There were alternate therapies on offer by acupressure experts and even “Makeover Zones” where girls could learn a thing or two about self-grooming and hygiene. An “Anger Management Zone” was also built to teach a thing or two about keeping one’s composure in times of provocation.
While competitions in rural sports for both young boys and girls were organised, an array of activities around Art and Craft were also arranged. The grownups and kids were especially enamored by the pottery workshop held by the local villagers at the spot.
The plethora of choices for the crowd spanned from chewing the famous Raja paan (betel leaf and nut) and munching on poda-pithas (special-burnt cakes made for the occasion) to going around to the “Ideas Sharing Zone” where the guests, invitees and normal villagers indulged in an intellectual discussion to create a repository of ideas towards sustainable development of the locality, for example, eco-friendly methods of celebrating such festive occasions, etc.
The celebration of Raja became eventually an interesting melting pot of new-age ideas – a workshop of co-creation where multi-disciplinary stakeholders joined hands to create something unique and new. All with a single aim of establishing methods and practices to build solutions around the real-life problems.
The stakeholders who walked in to participate in such a social set up were from all walks of life – Politics, Journalism, Arts and Literature, Social Work, Professionals and especially, the habitants of Kalyanapur village .
The lush green plantations of Swasthi Bana, the venue for the festival, was itself an epitome of man’s resolve to sustain and thrive despite heavy odds – it is a forest created by the very hands of the natives of Kalyanapur after the river banks were devastated post the super cyclone of 1999 in Odisha.
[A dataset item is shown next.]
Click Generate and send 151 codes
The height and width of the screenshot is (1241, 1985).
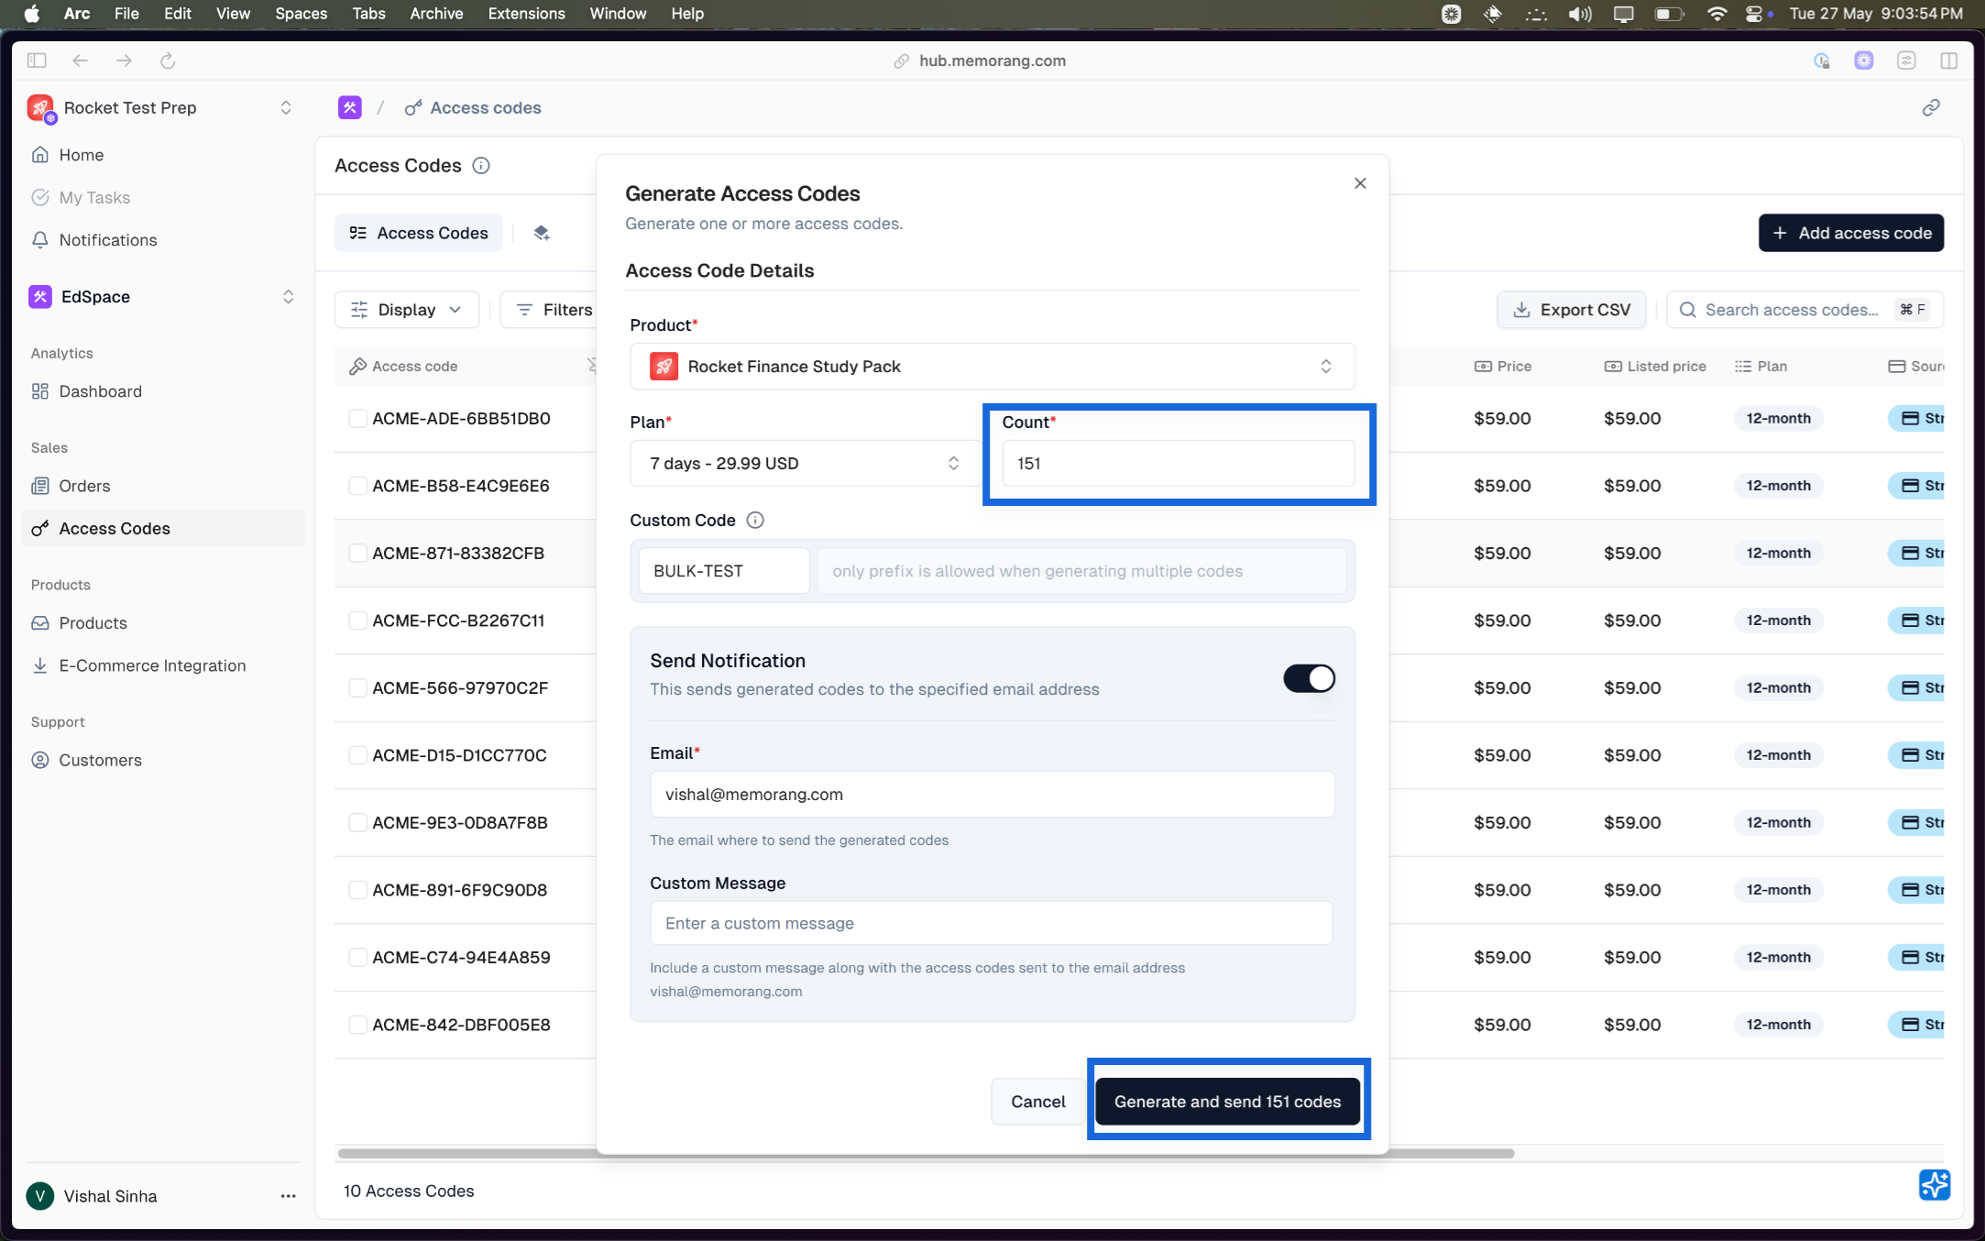[x=1227, y=1102]
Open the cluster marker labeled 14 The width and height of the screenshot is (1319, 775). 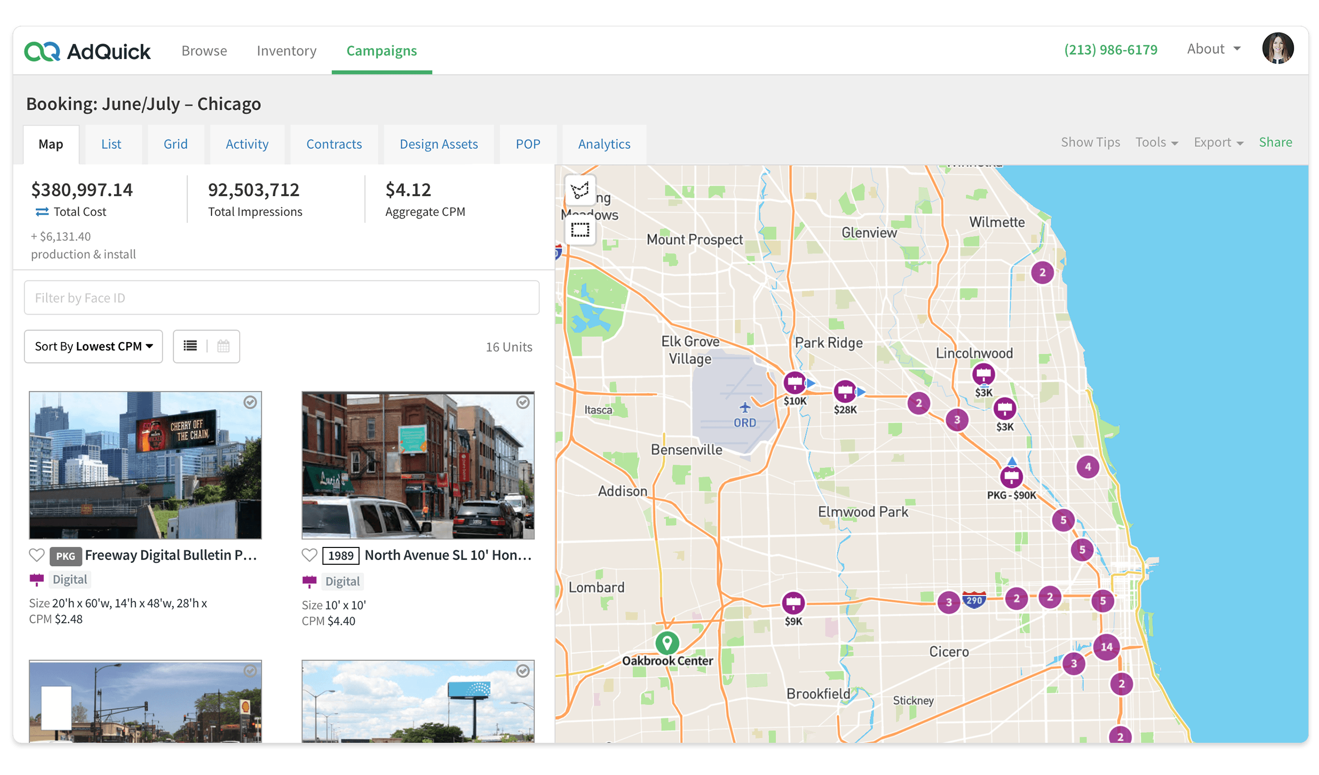[x=1106, y=647]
In June every year, the young and old in the locality join hands and hearts to build the festival of Raja for their own people and for visitors coming from afar.
From putting up food stalls to tying up the rope swings amid trees, co-creative energy reverberates through the woods of Swasthi Bana unseen in such rural ambience nowadays.
The next step involves utilizing on this creative energy to build solutions for sustainability of the village. The solutions will be for problems recognized in UN Sustainable Development goals.
To achieve this, a co-creation workshop will be held in Kalyanpur on June 24, where villagers, the Village Committee, and other stakeholders will chart out the action plan for the sustainable future of the village.
The festivities of Raja is over for the year and the swings have been untied but a new future for Kalyanpur is on the dawn. A future that will be built by local stakeholders with collaboration and co-creation.